**Belge Bölümü**
2. Dairenin 02.11.2022 tarihli ve 2022/6453 Esas, 2022/8739 Karar sayılı kararıyla; Bölge Adliye Mahkemesince kabul edilen ve gerçekleşen kusurlu davranışlara göre, özellikle erkeğe yüklenen eşine fiziksel şiddet uyguladığı kusuru da dikkate alındığında, boşanmaya sebebiyet veren olaylarda erkeğin, kadına oranla ağır kusurlu olduğu gerekçesiyle hükmün kusur yönünden bozulmasına, erkeğin ağır kusurlu olması ve kusurlarının kadının kişilik haklarına saldırı teşkil eder nitelikte olması nedeniyle kadın yararına 4721 sayılı Kanun'un 174 üncü maddesinin birinci ve ikinci fıkrası koşullarının oluştuğu, kadının maddî ve manevî tazminat isteklerinin reddinin doğru olmadığı gerekçesiyle hükmün bozulmasına, çocukla baba arasında tesis edilen kişisel ilişki süresinin babalık duygularını tatmine elverişli olmadığı gibi, çocuğun da baba sevgi ve şefkatini tatmasına da yeterli olmadığı, ayın belirli hafta sonları çocuk baba yanında yatılı kalacak şekilde ve yarı yıl tatili ve yaz tatili döneminde de yatılı olacak şekilde uygun süreli kişisel ilişki kurulması gerektiği gerekçesiyle hükmün bozulmasına, hükmün bozma kapsamı dışında kalan temyize konu diğer bölümlerinin onanmasına karar verilmiştir.

**Gösterilen Materyal**
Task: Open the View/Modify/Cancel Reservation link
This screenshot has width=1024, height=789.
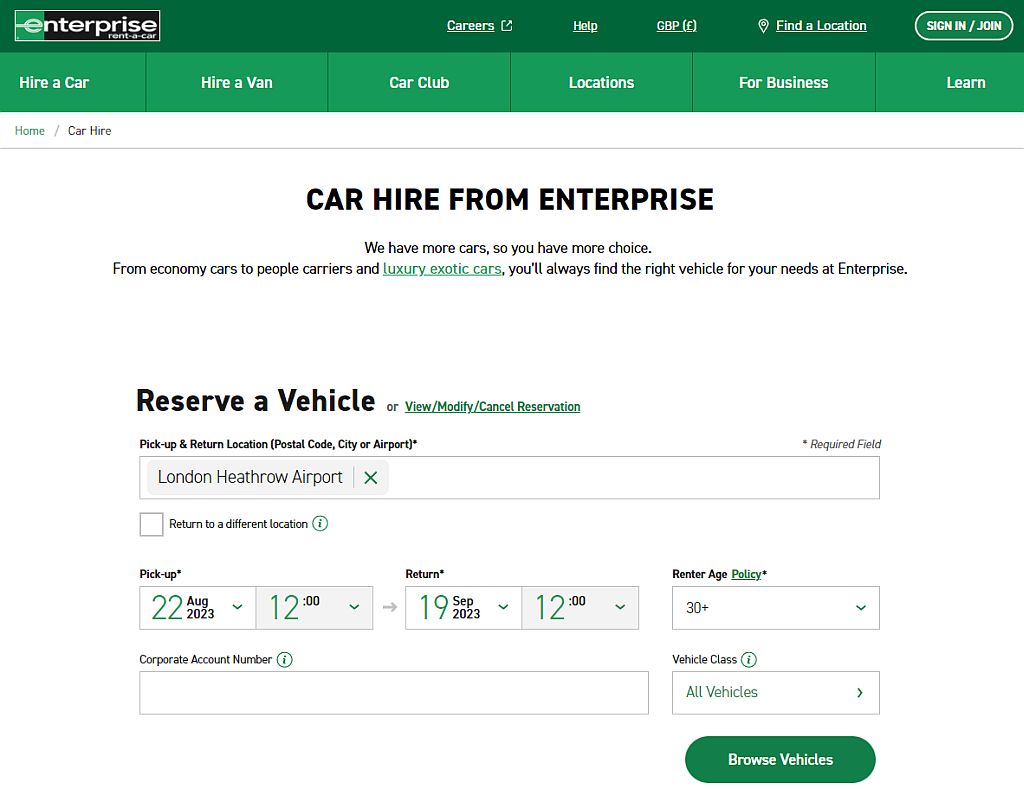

...

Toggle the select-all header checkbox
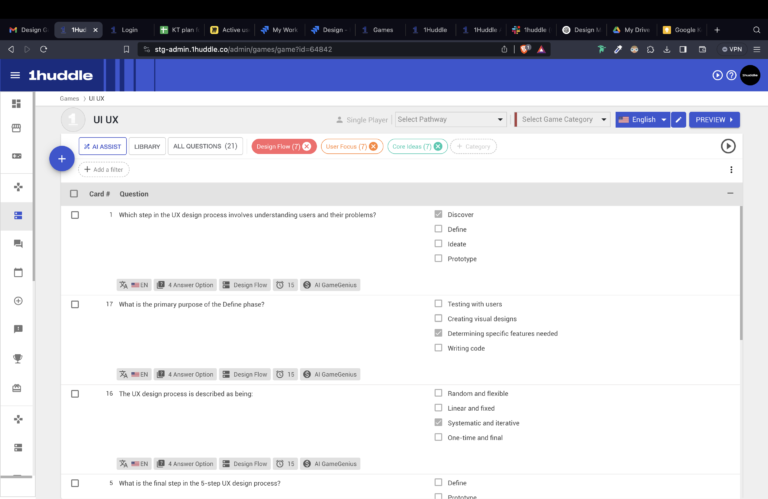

**Yönerge**
Belge bölümüne göre, kadın yararına koşullarının oluştuğu belirtilen hüküm hangi kanunun hangi maddesi ve fıkralarıdır? Yalnızca belge bölümünü esas alınız.

**Yanıt**
4721 sayılı Kanun'un 174 üncü maddesinin birinci ve ikinci fıkrasıdır.